Yes, the latest version (1.2.17) is also vulnerable.

[solardiz]

This is now also brought up in https://www.openwall.com/lists/oss-security/2024/02/28/2, and as oss-security moderator I'm going to ask for actual detail to be posted publicly soon, ideally along with a proposed patch, which I guess can also be sent via a pull request in here.

It appears that @HardySimpson is currently mostly inactive on GitHub and with the project - only one contribution in a year (on December 4), so it may not make sense to wait for a response much longer. Hopefully, someone else with the project is able to merge a PR and make a release? Please speak up.

[solardiz]

@deemar I see you were the one to merge recent PRs. Would you take care of this issue as well, please?
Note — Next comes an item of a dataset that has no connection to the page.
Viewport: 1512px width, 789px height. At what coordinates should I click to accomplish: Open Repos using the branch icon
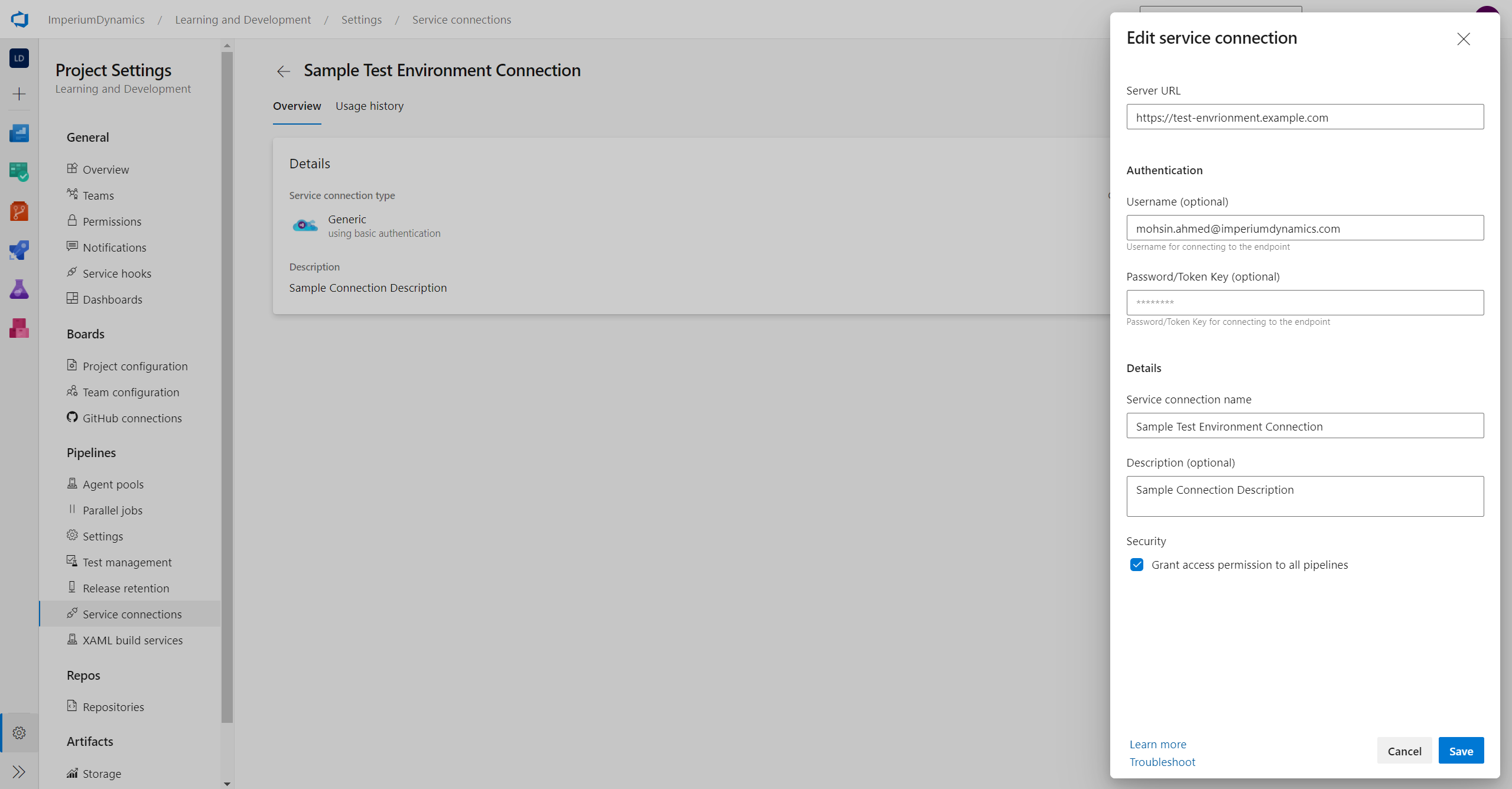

Coordinate with @faran1512 and @alirazamumtaz on them sharing the actual vulnerability detail and proposed fix with the project, merge it, make a release.

The issue is now described on oss-security as "essentially a heap-based buffer overflow leading to denial of service and arbitrary code execution" and is CVE-2024-22857.

If the issue is in fact as described, I think it's reasonable to plan on having the fix merged within a week from now. Realistic?

[deemar]

@solardiz @faran1512
please give more details or push your PR and I will deal with it

[solardiz]

@deemar I don't have more details - @faran1512 and @alirazamumtaz say they do. I am merely helping them coordinate the disclosure. Would you like them to make this information public right away (such as in comments to this issue or in a PR), or should they communicate it to you privately first? Either way has its pros and cons, so this is up to you - please just state your preference. Thank you!

[deemar]

@solardiz Then I hope @faran1512 and @alirazamumtaz can give me some more detail.
No need of private communication. Make everything public please.

[alirazamumtaz]

Thank you @solardiz for your help in this disclosure. @deemar we have made a pull request #251 along with an intended patch. Let us know if you need more information. Thank you!

[faran1512]

The issue has been patched and thanks @solardiz and @deemar for coordination. I am now closing this issue now.